Con todo, había una cualidad que incluso sus críticos reconocen: Gertz era persistente. Y conocía el aparato penal como pocos. Tenía método, obsesión por el detalle y una idea fija de orden institucional. No siempre funcionó, no siempre fue justa ni eficiente, pero era innegable que se trataba de un hombre que llevaba décadas pensando —de verdad pensando— en el sistema penal mexicano.

¿Entonces por qué renunció?

Porque la política no solo se derrumba por grandes actos de corrupción o colapsos institucionales. A veces cae por la presión inesperada del lugar menos imaginado. En este caso, una corona.

Todo estalló cuando México celebraba con júbilo el triunfo de Fátima Bosch como Miss Universo. Una mexicana ganando el certamen después de tantos años era un regalo para la narrativa nacional: orgullo, identidad, representación, el país hablando de algo luminoso por primera vez en semanas. Pero justo ahí, en plena celebración, comenzaron a circular los expedientes —sellados y empolvados en la FGR— relacionados con Raúl Rocha, presidente de la franquicia Miss Universo y vinculado en investigaciones mediáticas con presuntos contratos irregulares con Pemex.

La pregunta no era si existía una investigación. La pregunta era: ¿por qué se filtró justo ahora?

La respuesta implícita fue unánime: porque la FGR había perdido control interno. Porque intereses cruzados querían lastimar a la 4T. Porque la filtración no solo embarraba a un empresario, sino también a Bosch, la nueva joya mediática del país. Porque el triunfo, tan necesario en una nación saturada de malas noticias, se convirtió en combustible político en cuestión de horas. Porque México estaba celebrando una coronación, y alguien sacó un expediente que olía a guerra interna.

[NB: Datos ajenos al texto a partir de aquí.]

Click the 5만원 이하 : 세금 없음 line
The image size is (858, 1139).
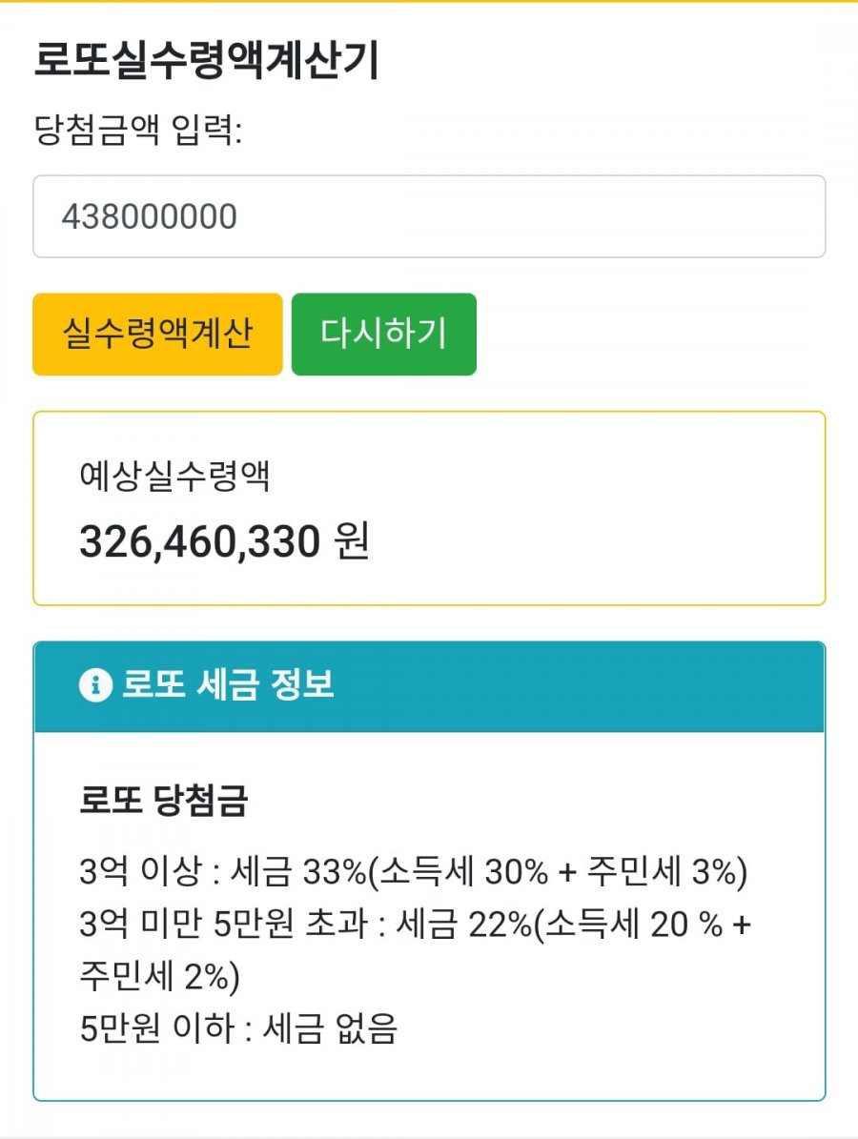(238, 1029)
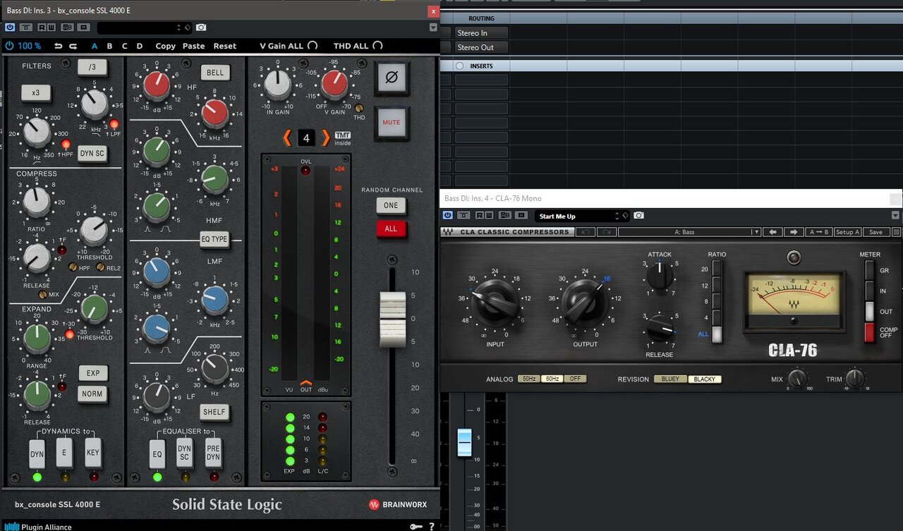Screen dimensions: 903x531
Task: Click the help question mark icon
Action: [x=431, y=526]
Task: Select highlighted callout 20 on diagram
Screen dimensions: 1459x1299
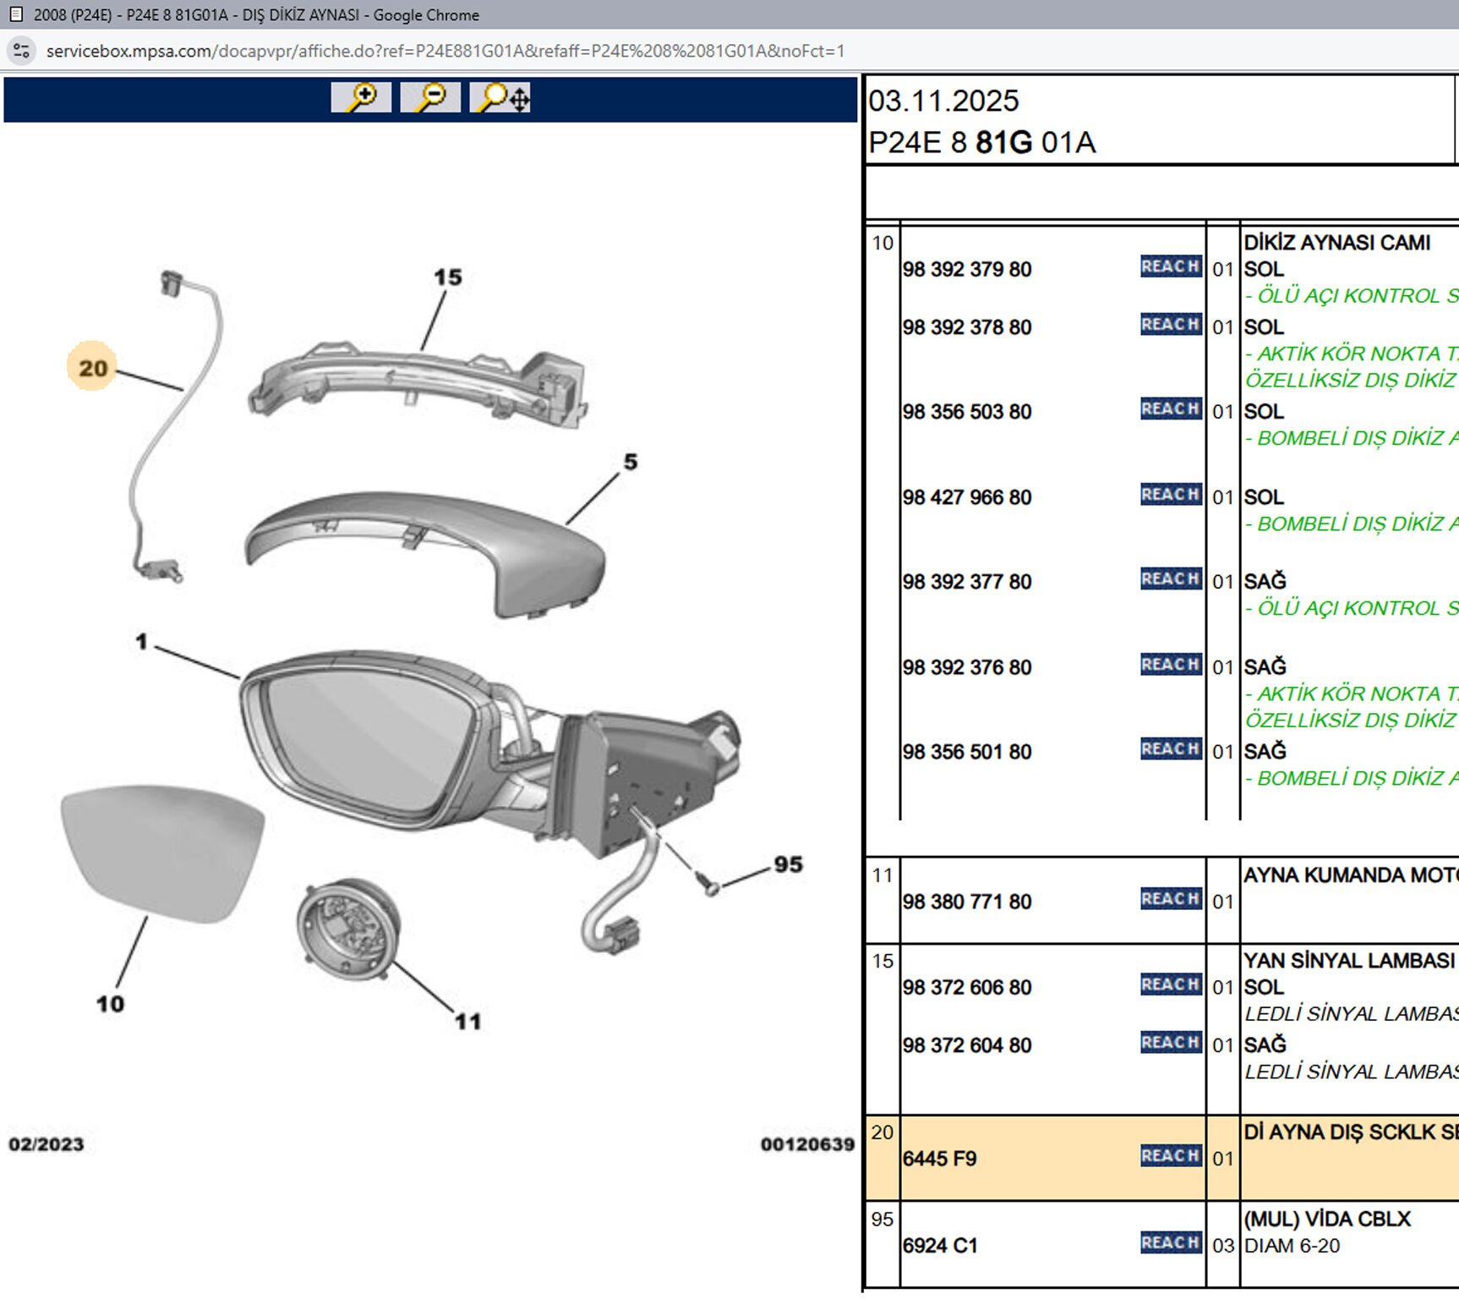Action: pyautogui.click(x=92, y=368)
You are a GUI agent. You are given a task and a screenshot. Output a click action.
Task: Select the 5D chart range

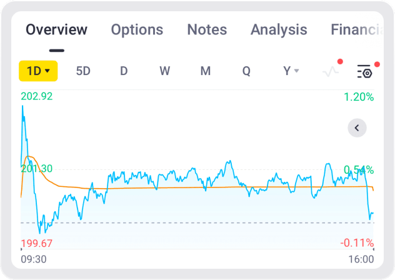(83, 71)
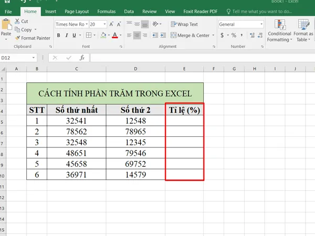Apply the fill color bucket
The height and width of the screenshot is (236, 315).
[x=103, y=36]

Eso, en Palacio Nacional, fue dinamita.

No se podía permitir que una victoria global, limpia y emocional, se convirtiera en pleito burocrático. Mucho menos cuando la Presidencia buscaba proyectar una nueva etapa institucional y evitar conflictos con la industria cultural y de entretenimiento que ya estaba devolviendo atención internacional al país. Gertz había sobrevivido a todo: a expedientes fallidos, a presiones, a audios filtrados, a críticas internacionales. Pero tocar un símbolo recién coronado fue otra cosa. Transformó un problema jurídico en un problema político. Y en México, los problemas políticos se resuelven de una sola forma: pidiendo renuncias.

El 27 de noviembre de 2025, presentó la suya.

Salió con un extraño nombramiento diplomático y un comunicado sin dramatismos, pero cargado de silencios. Fue la despedida de un fiscal que quiso ser reformador, que terminó siendo símbolo de poder concentrado y que cayó no por un caso penal, sino por una coronación que puso demasiados reflectores sobre sus polémicas.

Y así, la corona de Fátima Bosch terminó abollando algo más que el ego de los críticos: terminó abollando, también, el trono del fiscal más poderoso del México reciente.